# Monotone Real Function with Everywhere Dense Image is Continuous

## Theorem

Let $I$ and $J$ be real intervals.

Let $f: I \to J$ be a monotone real function.

Let $f \sqbrk I$ be everywhere dense in $J$, where $f \sqbrk I$ denotes the image of $I$ under $f$.

Then $f$ is continuous on $I$.

## Proof

Let $f$ be increasing.

Aiming for a contradiction, suppose $f$ is discontinuous at $c \in I$.

Let:

- $L^-$ denote $\displaystyle \lim_{x \mathop \to c^-} \map f x$
- $L$ denote $\map f c$
- $L^+$ denote $\displaystyle \lim_{x \mathop \to c^+} \map f x$

From Discontinuity of Monotonic Function is Jump Discontinuity, $L^-$ and $L^+$ are (finite) real numbers.

Since $f$ is increasing:

- $L^- \le L \le L^+$

Let $S = \openint {L^-} {L^+}$.

If $L^- = L = L^+$, then $c$ is not a discontinuity, a contradiction.

Thus $S$ is non-degenerate.

From Non-Degenerate Real Interval is Infinite, $S$ is infinite.

From Relative Difference between Infinite Set and Finite Set is Infinite, $S \setminus \set L$ is non-empty.

From Finite Subset of Metric Space is Closed, $\set L$ is closed.

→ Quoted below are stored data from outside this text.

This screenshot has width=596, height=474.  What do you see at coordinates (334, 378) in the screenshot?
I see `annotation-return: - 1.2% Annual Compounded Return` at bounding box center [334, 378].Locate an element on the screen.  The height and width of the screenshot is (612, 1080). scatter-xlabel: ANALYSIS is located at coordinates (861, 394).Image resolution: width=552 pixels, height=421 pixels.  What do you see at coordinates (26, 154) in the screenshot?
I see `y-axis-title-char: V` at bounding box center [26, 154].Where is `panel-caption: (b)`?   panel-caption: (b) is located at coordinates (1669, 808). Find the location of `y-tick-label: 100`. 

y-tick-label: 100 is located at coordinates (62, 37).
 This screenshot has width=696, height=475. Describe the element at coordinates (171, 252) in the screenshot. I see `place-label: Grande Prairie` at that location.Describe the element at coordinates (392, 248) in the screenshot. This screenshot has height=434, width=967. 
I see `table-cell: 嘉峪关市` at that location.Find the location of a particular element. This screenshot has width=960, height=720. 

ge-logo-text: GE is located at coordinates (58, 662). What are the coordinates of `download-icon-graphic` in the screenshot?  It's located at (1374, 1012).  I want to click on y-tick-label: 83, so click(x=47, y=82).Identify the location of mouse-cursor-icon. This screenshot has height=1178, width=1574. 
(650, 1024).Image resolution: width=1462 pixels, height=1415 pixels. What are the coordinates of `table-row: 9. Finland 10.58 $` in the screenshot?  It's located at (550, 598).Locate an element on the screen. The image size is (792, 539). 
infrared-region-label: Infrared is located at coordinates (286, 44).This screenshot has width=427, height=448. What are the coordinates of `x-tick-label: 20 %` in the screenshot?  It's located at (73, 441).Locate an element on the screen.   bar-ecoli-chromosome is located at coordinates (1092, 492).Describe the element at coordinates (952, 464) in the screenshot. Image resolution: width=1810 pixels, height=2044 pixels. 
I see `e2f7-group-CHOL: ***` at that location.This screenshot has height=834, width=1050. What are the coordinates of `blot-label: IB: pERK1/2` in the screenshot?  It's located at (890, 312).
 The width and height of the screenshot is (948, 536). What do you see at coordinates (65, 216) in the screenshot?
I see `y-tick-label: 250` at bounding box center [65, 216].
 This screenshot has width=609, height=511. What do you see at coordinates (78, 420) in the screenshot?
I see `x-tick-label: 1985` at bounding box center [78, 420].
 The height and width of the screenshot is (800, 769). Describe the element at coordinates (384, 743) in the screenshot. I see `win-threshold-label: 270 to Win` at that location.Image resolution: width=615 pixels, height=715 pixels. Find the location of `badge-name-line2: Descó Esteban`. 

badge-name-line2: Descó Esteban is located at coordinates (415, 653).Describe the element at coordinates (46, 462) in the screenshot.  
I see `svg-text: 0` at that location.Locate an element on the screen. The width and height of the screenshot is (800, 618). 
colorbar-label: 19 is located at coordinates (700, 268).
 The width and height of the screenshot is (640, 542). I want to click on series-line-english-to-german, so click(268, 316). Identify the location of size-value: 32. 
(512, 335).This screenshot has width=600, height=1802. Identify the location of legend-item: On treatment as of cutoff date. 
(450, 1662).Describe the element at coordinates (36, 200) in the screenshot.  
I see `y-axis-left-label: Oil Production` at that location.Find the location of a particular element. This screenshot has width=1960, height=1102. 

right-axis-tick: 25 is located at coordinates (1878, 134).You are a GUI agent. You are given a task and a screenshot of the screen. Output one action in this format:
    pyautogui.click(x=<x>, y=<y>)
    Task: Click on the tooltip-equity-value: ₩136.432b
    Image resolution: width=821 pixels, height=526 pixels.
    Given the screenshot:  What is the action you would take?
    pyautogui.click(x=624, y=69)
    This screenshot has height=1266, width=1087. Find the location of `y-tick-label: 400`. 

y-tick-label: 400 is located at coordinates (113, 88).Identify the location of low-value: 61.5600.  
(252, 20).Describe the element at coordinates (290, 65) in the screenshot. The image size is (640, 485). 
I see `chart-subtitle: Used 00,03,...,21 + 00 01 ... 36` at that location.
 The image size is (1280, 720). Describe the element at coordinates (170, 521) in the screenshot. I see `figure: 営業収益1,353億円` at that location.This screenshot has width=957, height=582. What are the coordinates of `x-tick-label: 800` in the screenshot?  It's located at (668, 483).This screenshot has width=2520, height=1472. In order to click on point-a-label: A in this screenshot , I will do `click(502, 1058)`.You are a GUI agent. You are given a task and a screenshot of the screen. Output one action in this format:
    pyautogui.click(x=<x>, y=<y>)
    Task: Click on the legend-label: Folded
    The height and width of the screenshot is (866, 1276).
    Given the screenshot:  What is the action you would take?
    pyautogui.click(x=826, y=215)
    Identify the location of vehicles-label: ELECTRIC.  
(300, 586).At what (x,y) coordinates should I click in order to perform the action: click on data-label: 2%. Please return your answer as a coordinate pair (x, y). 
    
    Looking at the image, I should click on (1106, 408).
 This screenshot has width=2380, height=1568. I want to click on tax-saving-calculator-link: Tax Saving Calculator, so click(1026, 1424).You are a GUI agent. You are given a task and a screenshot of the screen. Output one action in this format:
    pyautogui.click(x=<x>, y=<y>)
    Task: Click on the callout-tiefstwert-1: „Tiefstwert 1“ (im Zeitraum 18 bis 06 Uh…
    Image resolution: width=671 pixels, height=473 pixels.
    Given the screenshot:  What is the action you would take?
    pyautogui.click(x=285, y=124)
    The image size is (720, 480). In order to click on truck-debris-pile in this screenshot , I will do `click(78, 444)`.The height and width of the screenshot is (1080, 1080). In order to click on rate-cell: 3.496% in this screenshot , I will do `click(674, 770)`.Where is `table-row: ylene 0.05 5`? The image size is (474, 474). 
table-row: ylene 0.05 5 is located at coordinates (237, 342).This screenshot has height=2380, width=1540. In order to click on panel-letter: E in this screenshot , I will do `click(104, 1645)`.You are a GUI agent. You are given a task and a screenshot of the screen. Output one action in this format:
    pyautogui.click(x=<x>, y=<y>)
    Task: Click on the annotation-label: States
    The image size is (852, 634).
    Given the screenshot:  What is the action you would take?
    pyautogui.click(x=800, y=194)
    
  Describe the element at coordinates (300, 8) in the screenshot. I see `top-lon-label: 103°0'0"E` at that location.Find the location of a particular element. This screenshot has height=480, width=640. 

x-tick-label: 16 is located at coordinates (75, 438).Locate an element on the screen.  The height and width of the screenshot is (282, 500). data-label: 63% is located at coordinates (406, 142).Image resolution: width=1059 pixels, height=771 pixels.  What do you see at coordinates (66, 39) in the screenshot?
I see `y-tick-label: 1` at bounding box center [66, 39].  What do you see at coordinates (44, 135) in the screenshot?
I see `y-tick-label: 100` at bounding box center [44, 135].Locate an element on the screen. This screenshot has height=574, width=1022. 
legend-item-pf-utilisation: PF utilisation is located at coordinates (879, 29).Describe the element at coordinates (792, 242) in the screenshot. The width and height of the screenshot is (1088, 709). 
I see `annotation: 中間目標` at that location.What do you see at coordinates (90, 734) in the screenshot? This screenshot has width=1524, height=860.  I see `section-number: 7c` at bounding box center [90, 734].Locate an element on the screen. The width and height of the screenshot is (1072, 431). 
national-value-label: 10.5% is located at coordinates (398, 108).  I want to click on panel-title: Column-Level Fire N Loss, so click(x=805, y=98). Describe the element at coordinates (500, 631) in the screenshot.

From Open Set minus Closed Set is Open, $S \setminus \set L$ is open.

### Lemma

- $\displaystyle \openint {\lim_{x \mathop \to c^-} \map f x} {\lim_{x \mathop \to c+ } \map f x} \cap f \sqbrk I \subseteq \set {\map f c}$

$\Box$

Thus:

\(\ds S \cap f \sqbrk I\) | \(\subseteq\) | \(\ds \set L\) | Lemma | |||||||||||

\(\ds \leadsto \ \ \) | \(\ds \paren {S \cap f \sqbrk I} \setminus \set L\) | \(\subseteq\) | \(\ds \set L \setminus \set L\) | Set Difference over Subset | ||||||||||

\(\ds \) | \(=\) | \(\ds \O\) | Set Difference with Self is Empty Set | |||||||||||

\(\ds \leadsto \ \ \) | \(\ds \paren {S \cap f \sqbrk I} \setminus \set L\) | \(=\) | \(\ds \O\) | Subset of Empty Set iff Empty | ||||||||||

\(\ds \leadsto \ \ \) | \(\ds \O\) | \(=\) | \(\ds \paren {S \cap f \sqbrk I \setminus \set L}\) | Equality is Symmetric | ||||||||||

\(\ds \) | \(=\) | \(\ds \paren { S \setminus \set L} \cap f \sqbrk I\) | Intersection with Set Difference is Set Difference with Intersection | |||||||||||

\(\ds \) | \(=\) | \(\ds \paren {\paren {\openint {L^-} L \cup \set L \cup \openint L {L^+} } \setminus \set L} \cap f \sqbrk I\) | Break $S$ into $3$ disjoint open intervals | |||||||||||

\(\ds \) | \(=\) | \(\ds \paren {\paren {\openint {L^-} L \cup \openint L {L^+} } \setminus \set L} \cap f \sqbrk I\) | Set Difference with Union is Set Difference | |||||||||||

\(\ds \) | \(=\) | \(\ds \paren {\openint {L^-} L \cup \openint L {L^+} } \cap f \sqbrk I\) | Set Difference with Disjoint Set |

Thus there exists a non-empty open subset of $f \sqbrk I$ that is disjoint from $Y$.

From Open Set Characterization of Denseness, $f \sqbrk I$ is not everywhere dense in $J$.

This contradicts the hypothesis that $f \sqbrk I$ is everywhere dense in $J$.

Therefore $I$ contains no discontinuities, by Proof by Contradiction.

The same argument, mutatis mutandis, proves the case where $f$ is decreasing

Hence the result, by Proof by Cases.